[Opening Exercise data section]
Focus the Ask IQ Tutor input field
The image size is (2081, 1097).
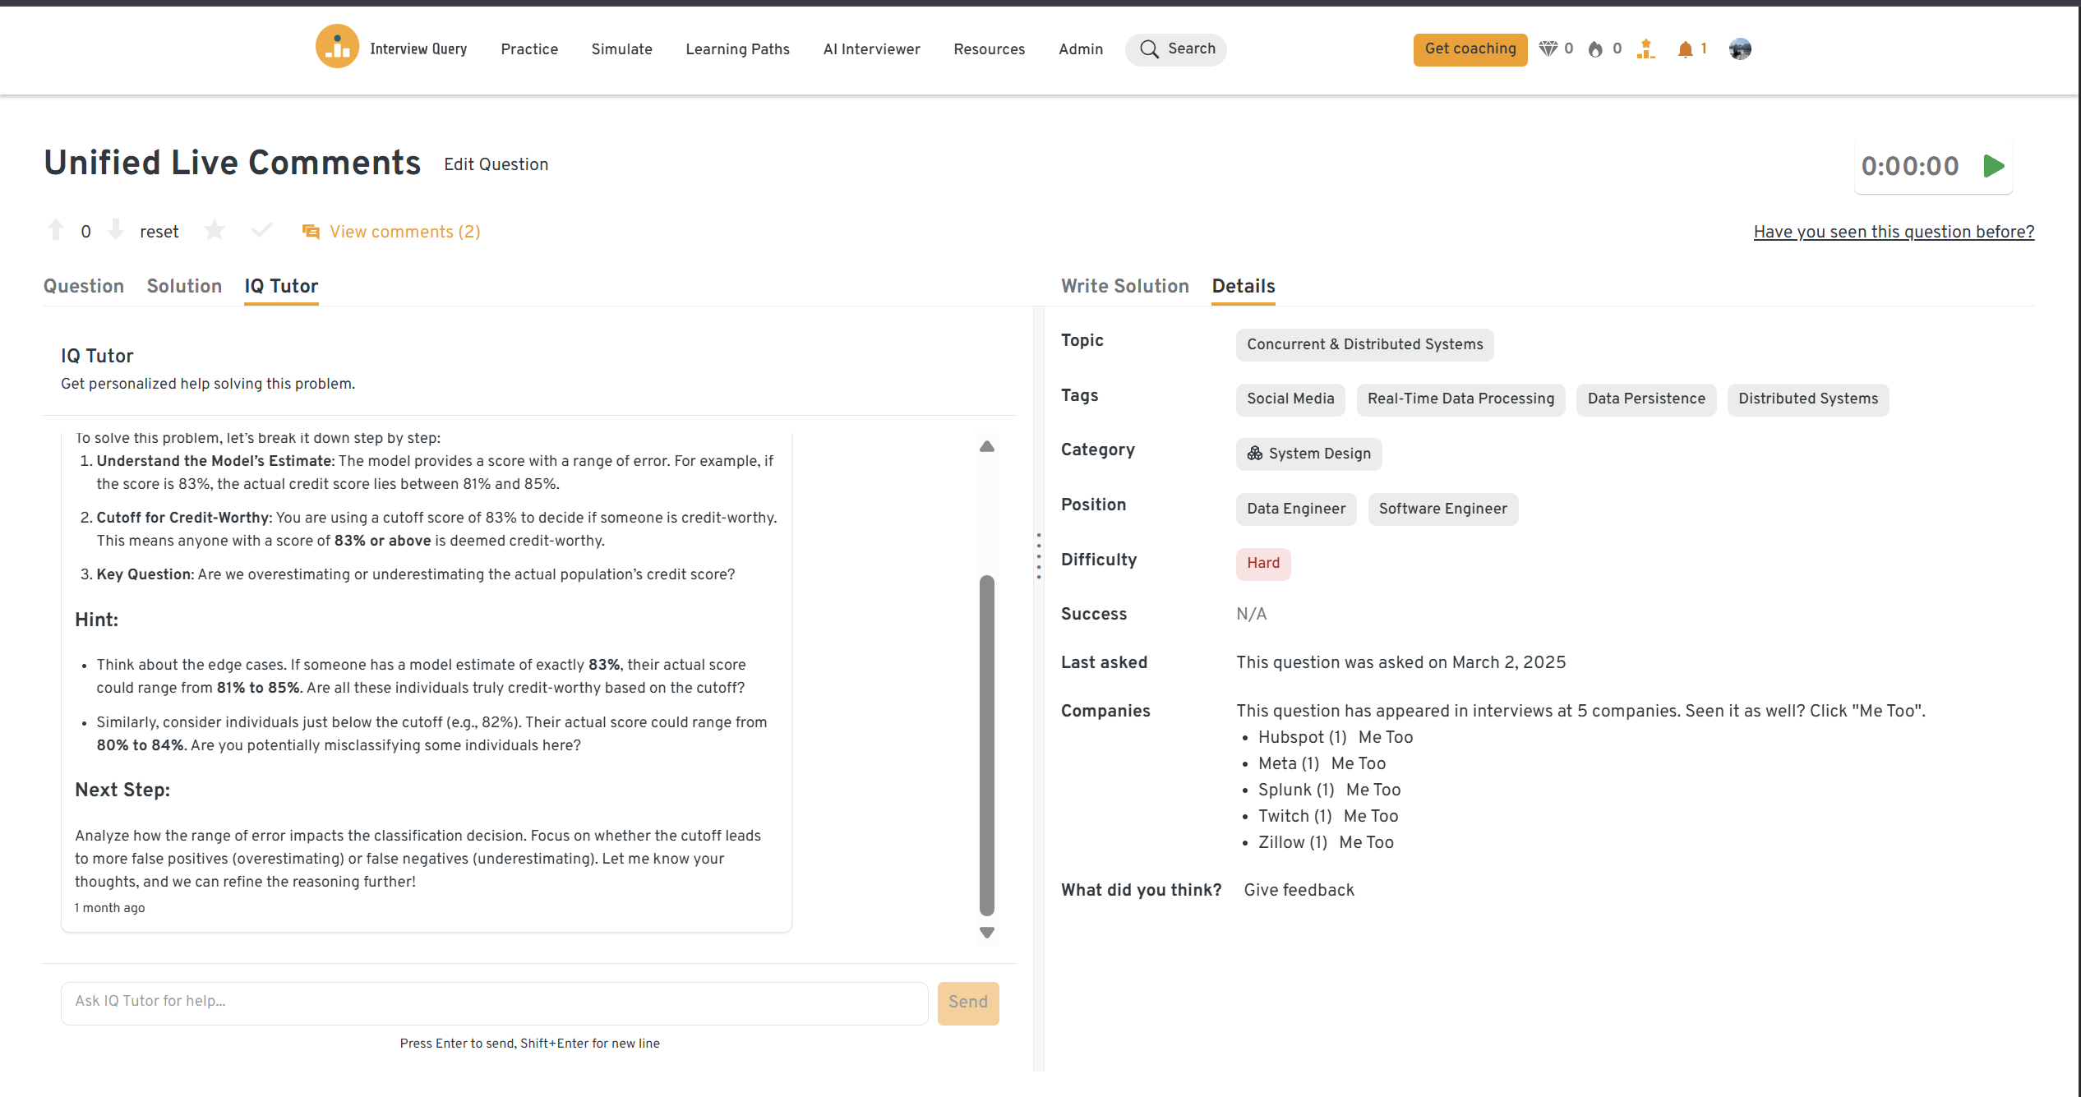(x=494, y=1002)
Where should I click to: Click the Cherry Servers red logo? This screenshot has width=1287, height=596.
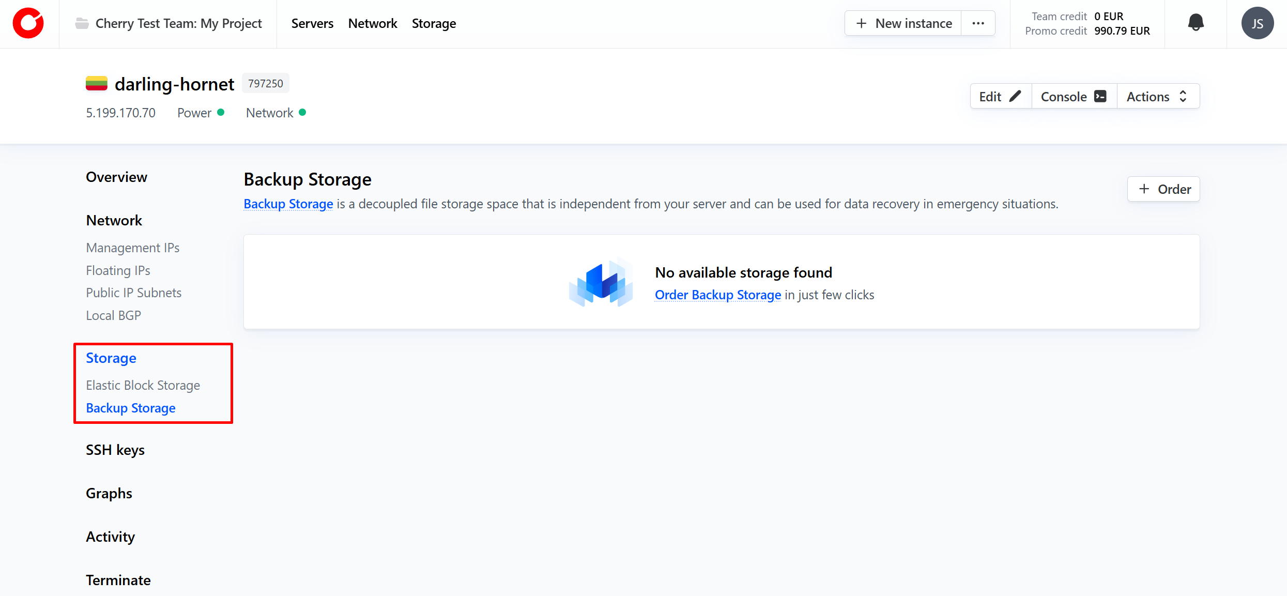point(28,23)
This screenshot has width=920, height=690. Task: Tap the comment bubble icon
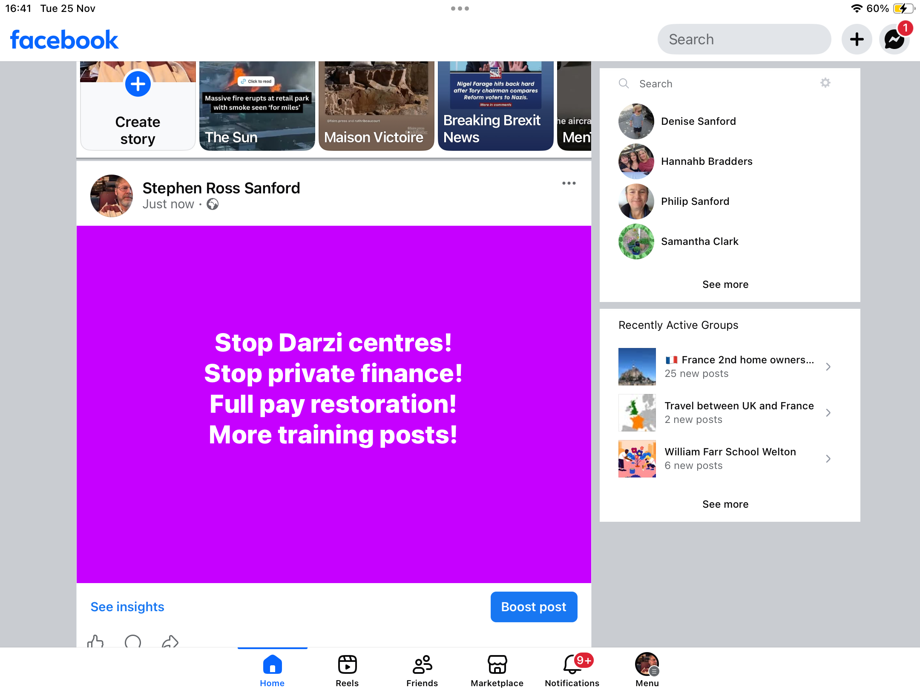pos(133,641)
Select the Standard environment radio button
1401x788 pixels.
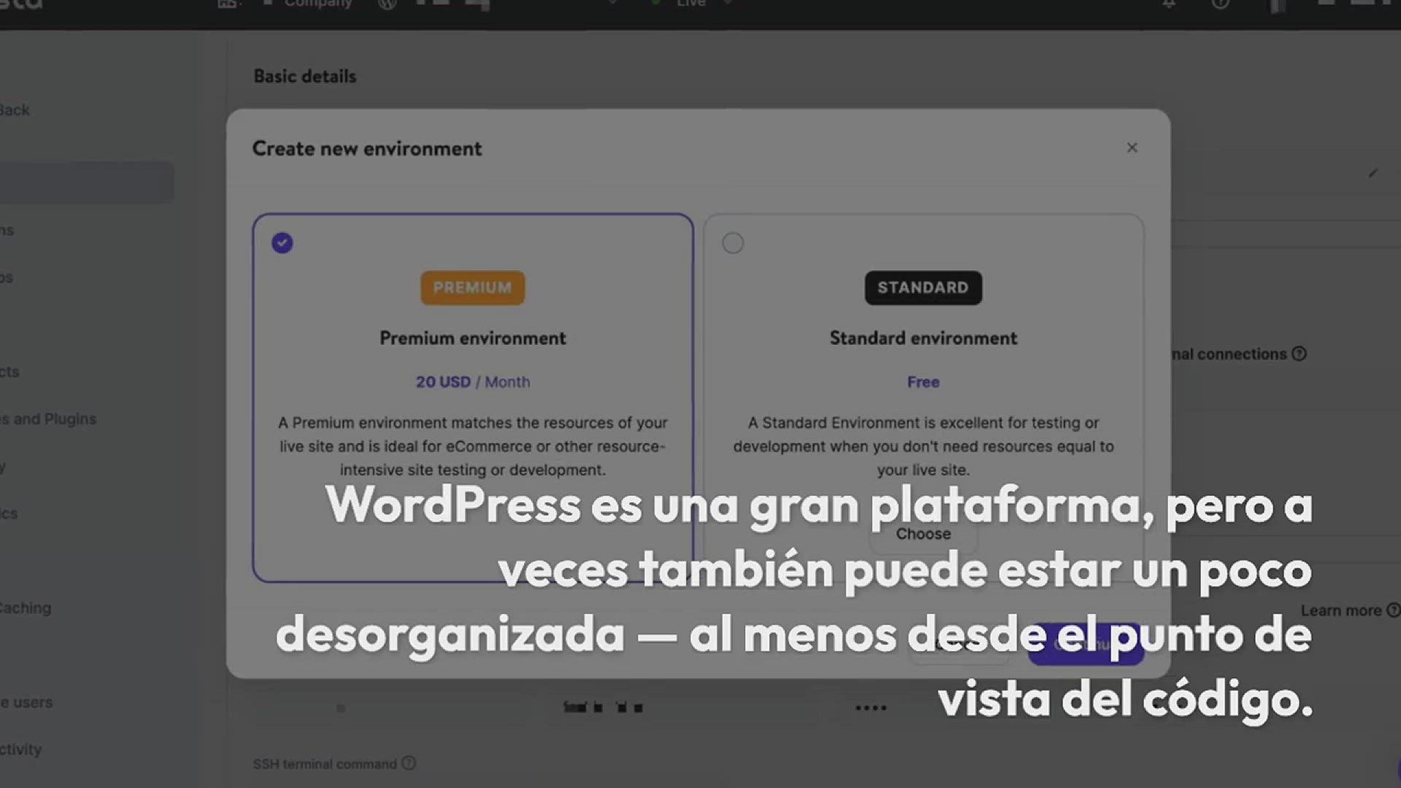(733, 243)
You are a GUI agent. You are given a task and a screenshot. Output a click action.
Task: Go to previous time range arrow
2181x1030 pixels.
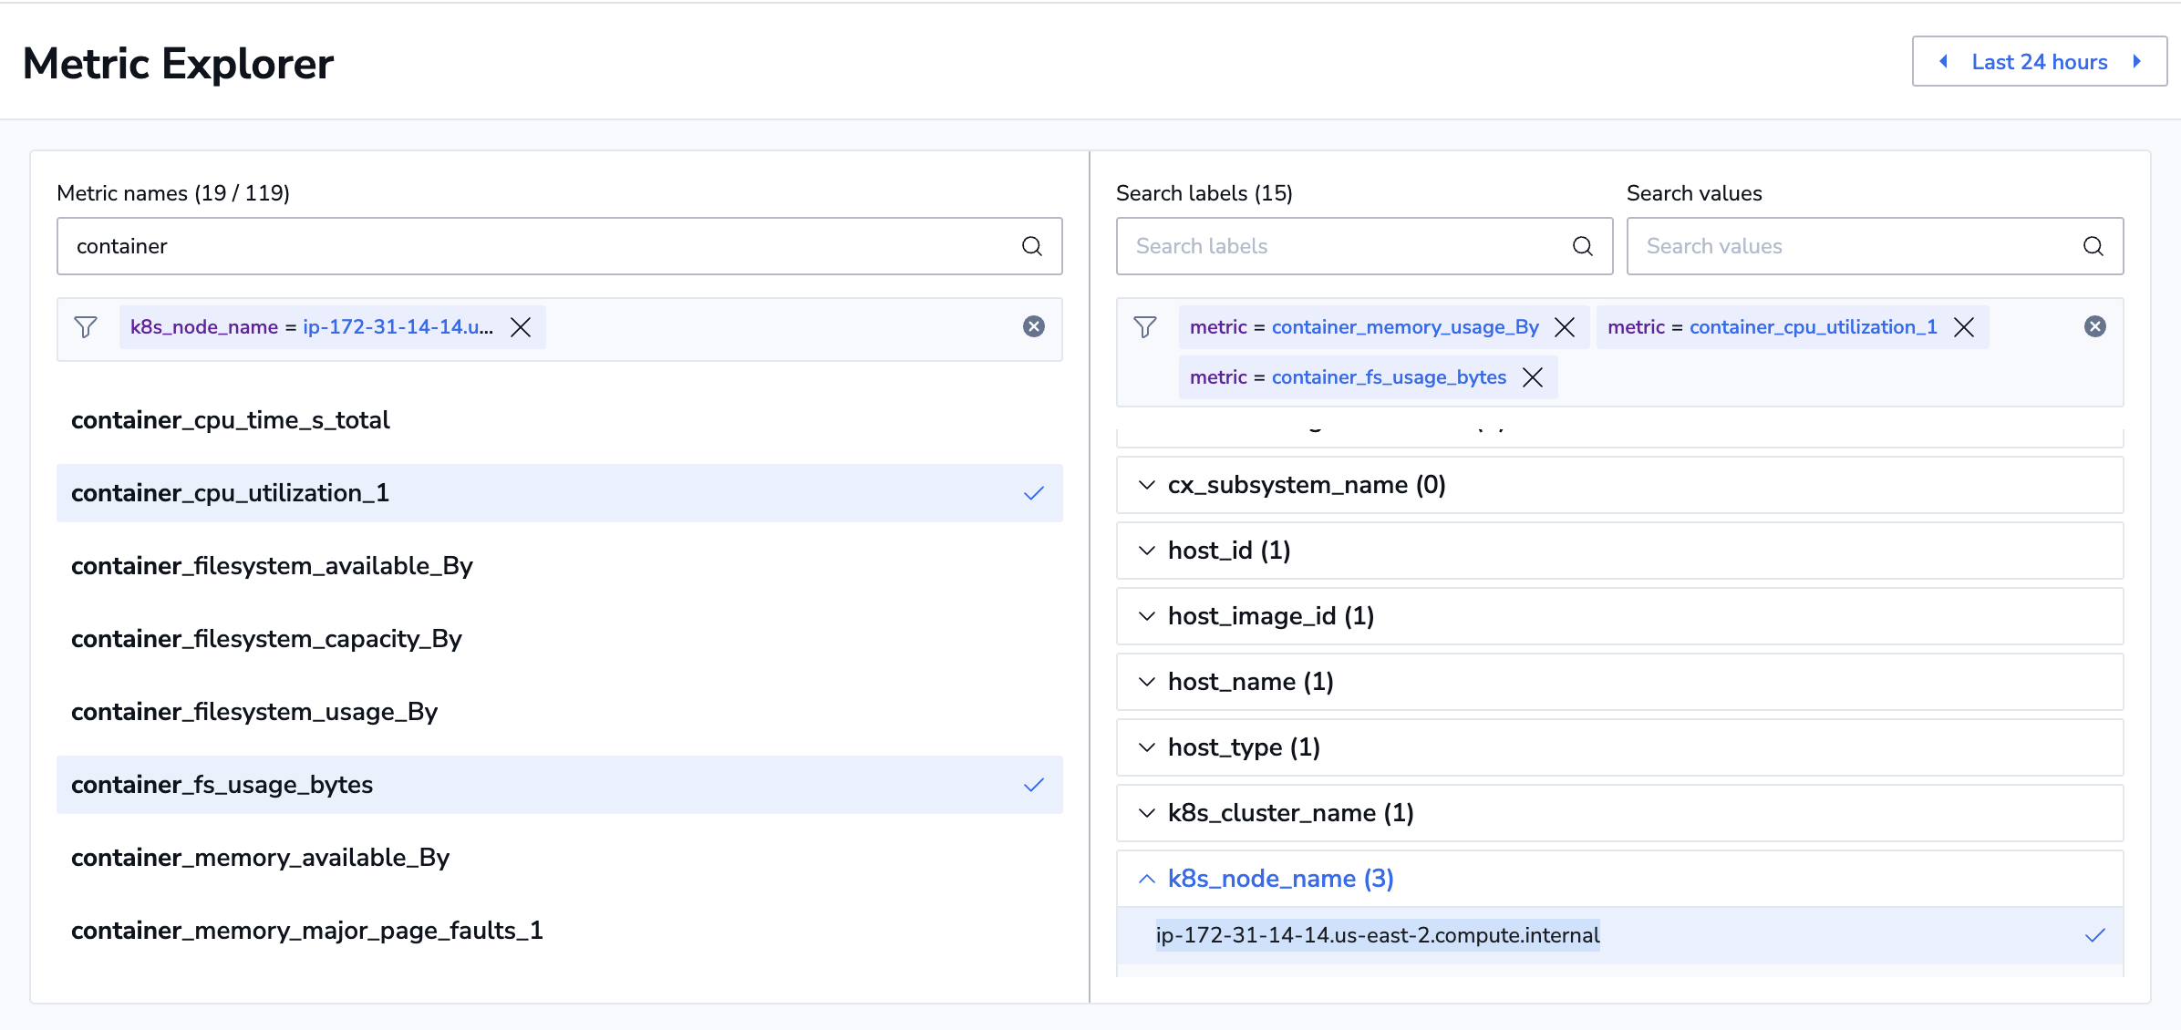[x=1944, y=61]
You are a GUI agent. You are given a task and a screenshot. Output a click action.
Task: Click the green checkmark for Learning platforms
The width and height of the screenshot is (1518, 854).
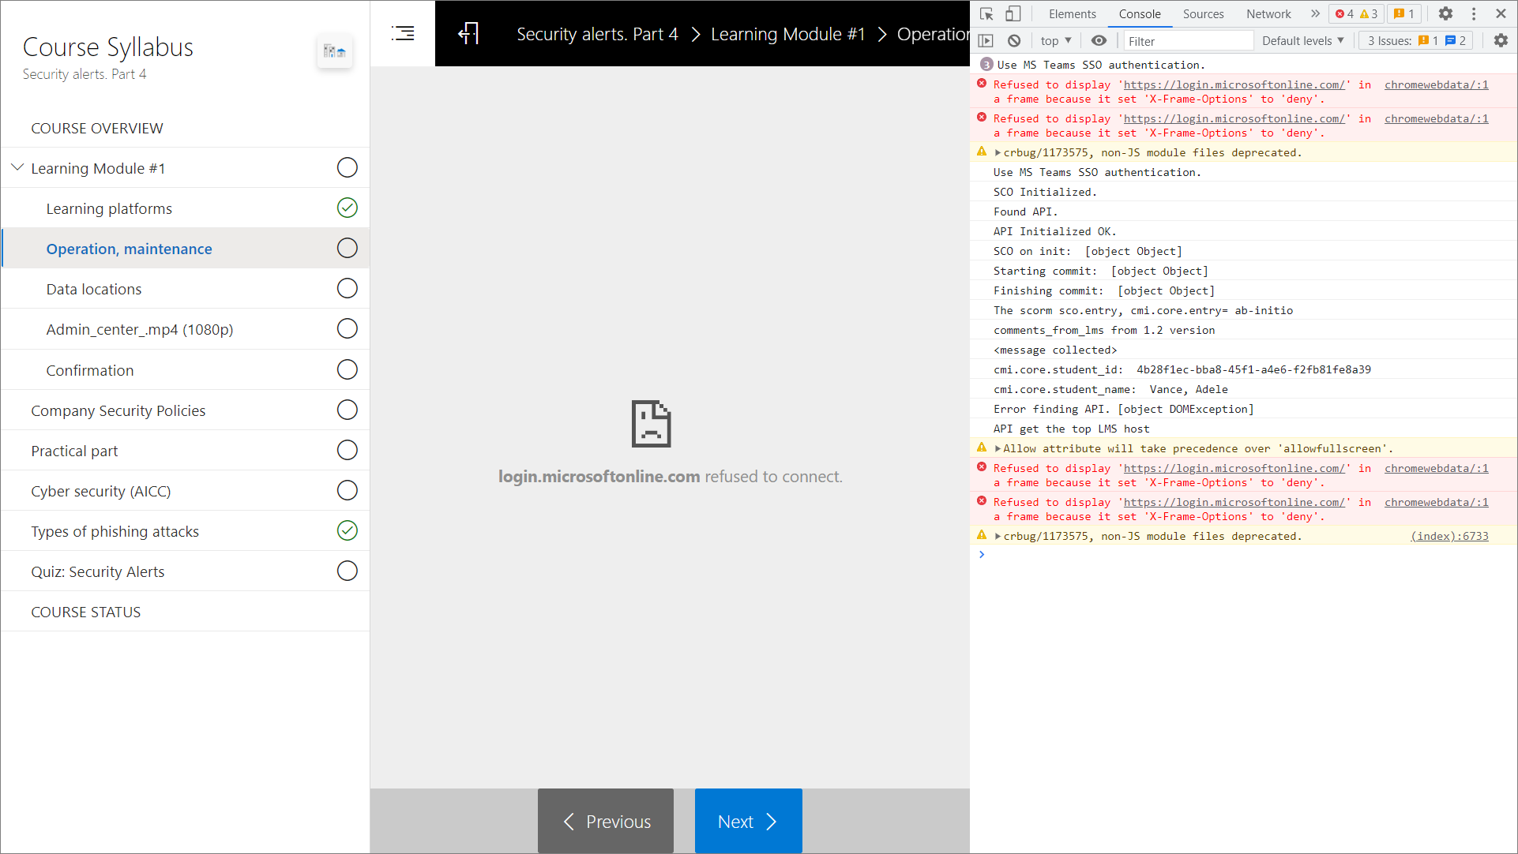point(347,208)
[Closing Exercise data section]
**Work instructions:**
Out of the records above, return only the lines from the one with "Select the Standard environment radio button" through the one with "Task: Click the", exactly, and none of the pictures.

**Exercise output:**
Select the Standard environment radio button
1401x788 pixels.
(733, 243)
You are a GUI agent. You are given a task and a screenshot. Output a click action.
Task: Go to previous time range arrow
2181x1030 pixels.
[x=1944, y=61]
You are a GUI agent. You are given a task and a screenshot. Output a click action.
Task: Click the green checkmark for Learning platforms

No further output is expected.